Task to carry out:
Can you quote every one of the entries below word for word, with nothing changed?
══ Provided information ══
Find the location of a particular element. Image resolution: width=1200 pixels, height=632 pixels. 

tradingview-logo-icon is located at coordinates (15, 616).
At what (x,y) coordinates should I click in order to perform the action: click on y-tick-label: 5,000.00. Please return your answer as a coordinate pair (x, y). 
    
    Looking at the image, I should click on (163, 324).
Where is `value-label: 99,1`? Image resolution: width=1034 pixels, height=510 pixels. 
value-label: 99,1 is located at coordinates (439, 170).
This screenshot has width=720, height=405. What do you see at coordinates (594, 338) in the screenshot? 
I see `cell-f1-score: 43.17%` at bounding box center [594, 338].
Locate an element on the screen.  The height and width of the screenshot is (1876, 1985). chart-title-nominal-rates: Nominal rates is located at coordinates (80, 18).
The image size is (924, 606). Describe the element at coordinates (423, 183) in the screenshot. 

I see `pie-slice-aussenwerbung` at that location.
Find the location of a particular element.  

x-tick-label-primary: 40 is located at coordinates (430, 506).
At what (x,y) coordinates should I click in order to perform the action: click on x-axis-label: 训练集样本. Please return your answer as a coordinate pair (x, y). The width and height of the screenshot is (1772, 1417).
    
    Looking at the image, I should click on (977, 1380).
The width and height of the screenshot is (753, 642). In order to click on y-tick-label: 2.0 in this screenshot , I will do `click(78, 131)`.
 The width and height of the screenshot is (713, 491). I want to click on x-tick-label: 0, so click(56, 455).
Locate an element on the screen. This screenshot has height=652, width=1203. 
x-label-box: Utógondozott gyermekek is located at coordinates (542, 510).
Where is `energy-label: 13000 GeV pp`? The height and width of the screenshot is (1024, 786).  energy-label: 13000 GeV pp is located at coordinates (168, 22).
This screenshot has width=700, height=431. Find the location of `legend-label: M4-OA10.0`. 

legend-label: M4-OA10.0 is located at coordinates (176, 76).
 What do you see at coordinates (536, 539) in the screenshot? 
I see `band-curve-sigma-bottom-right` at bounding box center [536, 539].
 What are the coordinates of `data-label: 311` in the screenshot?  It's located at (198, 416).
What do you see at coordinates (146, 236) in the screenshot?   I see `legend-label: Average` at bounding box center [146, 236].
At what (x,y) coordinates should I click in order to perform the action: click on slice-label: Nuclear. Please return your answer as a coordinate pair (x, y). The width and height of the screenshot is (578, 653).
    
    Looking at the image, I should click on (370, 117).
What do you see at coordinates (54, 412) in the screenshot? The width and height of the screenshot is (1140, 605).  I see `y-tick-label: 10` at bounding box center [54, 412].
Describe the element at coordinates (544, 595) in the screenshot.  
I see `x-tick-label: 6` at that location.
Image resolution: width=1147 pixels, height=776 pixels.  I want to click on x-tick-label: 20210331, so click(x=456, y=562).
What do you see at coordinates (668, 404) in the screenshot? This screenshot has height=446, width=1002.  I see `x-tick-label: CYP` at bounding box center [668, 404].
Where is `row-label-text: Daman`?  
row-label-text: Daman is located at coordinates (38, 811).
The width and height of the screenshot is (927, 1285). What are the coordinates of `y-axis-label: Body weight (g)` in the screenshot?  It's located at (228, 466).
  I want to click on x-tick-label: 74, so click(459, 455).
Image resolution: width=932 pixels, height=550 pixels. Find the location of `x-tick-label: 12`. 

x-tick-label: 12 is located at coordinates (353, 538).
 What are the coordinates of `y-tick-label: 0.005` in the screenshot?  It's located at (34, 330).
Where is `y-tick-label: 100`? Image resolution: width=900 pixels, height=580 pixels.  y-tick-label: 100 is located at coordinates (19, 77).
═══
Result for this task:
Find the location of a particular element. Image resolution: width=1200 pixels, height=632 pixels. 

tradingview-logo-icon is located at coordinates (15, 616).
At what (x,y) coordinates should I click in order to perform the action: click on y-tick-label: 5,000.00. Please return your answer as a coordinate pair (x, y). 
    
    Looking at the image, I should click on (163, 324).
Where is `value-label: 99,1`? Image resolution: width=1034 pixels, height=510 pixels. 
value-label: 99,1 is located at coordinates (439, 170).
This screenshot has width=720, height=405. What do you see at coordinates (594, 338) in the screenshot? 
I see `cell-f1-score: 43.17%` at bounding box center [594, 338].
Locate an element on the screen.  The height and width of the screenshot is (1876, 1985). chart-title-nominal-rates: Nominal rates is located at coordinates (80, 18).
The image size is (924, 606). Describe the element at coordinates (423, 183) in the screenshot. 

I see `pie-slice-aussenwerbung` at that location.
Find the location of a particular element.  

x-tick-label-primary: 40 is located at coordinates (430, 506).
At what (x,y) coordinates should I click in order to perform the action: click on x-axis-label: 训练集样本. Please return your answer as a coordinate pair (x, y). The width and height of the screenshot is (1772, 1417).
    
    Looking at the image, I should click on (977, 1380).
The width and height of the screenshot is (753, 642). In order to click on y-tick-label: 2.0 in this screenshot , I will do `click(78, 131)`.
 The width and height of the screenshot is (713, 491). I want to click on x-tick-label: 0, so click(56, 455).
Locate an element on the screen. This screenshot has height=652, width=1203. 
x-label-box: Utógondozott gyermekek is located at coordinates (542, 510).
Where is `energy-label: 13000 GeV pp`? The height and width of the screenshot is (1024, 786).  energy-label: 13000 GeV pp is located at coordinates (168, 22).
This screenshot has width=700, height=431. Find the location of `legend-label: M4-OA10.0`. 

legend-label: M4-OA10.0 is located at coordinates (176, 76).
 What do you see at coordinates (536, 539) in the screenshot? 
I see `band-curve-sigma-bottom-right` at bounding box center [536, 539].
 What are the coordinates of `data-label: 311` in the screenshot?  It's located at (198, 416).
What do you see at coordinates (146, 236) in the screenshot?   I see `legend-label: Average` at bounding box center [146, 236].
At what (x,y) coordinates should I click in order to perform the action: click on slice-label: Nuclear. Please return your answer as a coordinate pair (x, y). The width and height of the screenshot is (578, 653).
    
    Looking at the image, I should click on (370, 117).
What do you see at coordinates (54, 412) in the screenshot? The width and height of the screenshot is (1140, 605).  I see `y-tick-label: 10` at bounding box center [54, 412].
Describe the element at coordinates (544, 595) in the screenshot.  
I see `x-tick-label: 6` at that location.
Image resolution: width=1147 pixels, height=776 pixels.  I want to click on x-tick-label: 20210331, so click(x=456, y=562).
What do you see at coordinates (668, 404) in the screenshot? This screenshot has height=446, width=1002.  I see `x-tick-label: CYP` at bounding box center [668, 404].
Where is `row-label-text: Daman`?  
row-label-text: Daman is located at coordinates (38, 811).
The width and height of the screenshot is (927, 1285). What are the coordinates of `y-axis-label: Body weight (g)` in the screenshot?  It's located at (228, 466).
  I want to click on x-tick-label: 74, so click(459, 455).
Image resolution: width=932 pixels, height=550 pixels. Find the location of `x-tick-label: 12`. 

x-tick-label: 12 is located at coordinates (353, 538).
 What are the coordinates of `y-tick-label: 0.005` in the screenshot?  It's located at (34, 330).
Where is `y-tick-label: 100`? Image resolution: width=900 pixels, height=580 pixels.  y-tick-label: 100 is located at coordinates (19, 77).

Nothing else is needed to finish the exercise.